> **RECORDS PROVIDED**:
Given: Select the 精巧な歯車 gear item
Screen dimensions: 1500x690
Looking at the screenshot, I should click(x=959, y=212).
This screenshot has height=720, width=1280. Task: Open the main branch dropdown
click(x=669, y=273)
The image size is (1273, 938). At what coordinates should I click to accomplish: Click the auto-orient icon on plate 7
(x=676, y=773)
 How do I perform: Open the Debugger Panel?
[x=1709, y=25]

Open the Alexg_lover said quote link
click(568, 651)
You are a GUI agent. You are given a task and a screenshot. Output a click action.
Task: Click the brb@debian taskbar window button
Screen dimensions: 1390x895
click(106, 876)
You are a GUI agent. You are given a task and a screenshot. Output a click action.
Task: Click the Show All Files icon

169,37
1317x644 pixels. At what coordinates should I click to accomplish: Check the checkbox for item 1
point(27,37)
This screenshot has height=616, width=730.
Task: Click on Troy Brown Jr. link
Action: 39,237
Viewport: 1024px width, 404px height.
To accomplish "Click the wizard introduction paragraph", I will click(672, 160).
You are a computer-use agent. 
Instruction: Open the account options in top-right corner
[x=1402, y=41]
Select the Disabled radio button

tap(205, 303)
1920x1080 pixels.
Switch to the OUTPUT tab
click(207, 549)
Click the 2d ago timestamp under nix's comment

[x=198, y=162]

> **WORK ORDER**: Please set down all the data word for word.

> **WORKED SOLUTION**:
Given: Select the 精巧な歯車 gear item
Screen dimensions: 1500x690
Looking at the screenshot, I should click(x=959, y=212).
This screenshot has height=720, width=1280. Task: Open the main branch dropdown
click(x=669, y=273)
The image size is (1273, 938). At what coordinates should I click to accomplish: Click the auto-orient icon on plate 7
(x=676, y=773)
 How do I perform: Open the Debugger Panel?
[x=1709, y=25]

Open the Alexg_lover said quote link
click(568, 651)
You are a GUI agent. You are given a task and a screenshot. Output a click action.
Task: Click the brb@debian taskbar window button
Screen dimensions: 1390x895
click(106, 876)
You are a GUI agent. You are given a task and a screenshot. Output a click action.
Task: Click the Show All Files icon

169,37
1317x644 pixels. At what coordinates should I click to accomplish: Check the checkbox for item 1
point(27,37)
This screenshot has height=616, width=730.
Task: Click on Troy Brown Jr. link
Action: 39,237
Viewport: 1024px width, 404px height.
To accomplish "Click the wizard introduction paragraph", I will click(672, 160).
You are a computer-use agent. 
Instruction: Open the account options in top-right corner
[x=1402, y=41]
Select the Disabled radio button

tap(205, 303)
1920x1080 pixels.
Switch to the OUTPUT tab
click(207, 549)
Click the 2d ago timestamp under nix's comment

[x=198, y=162]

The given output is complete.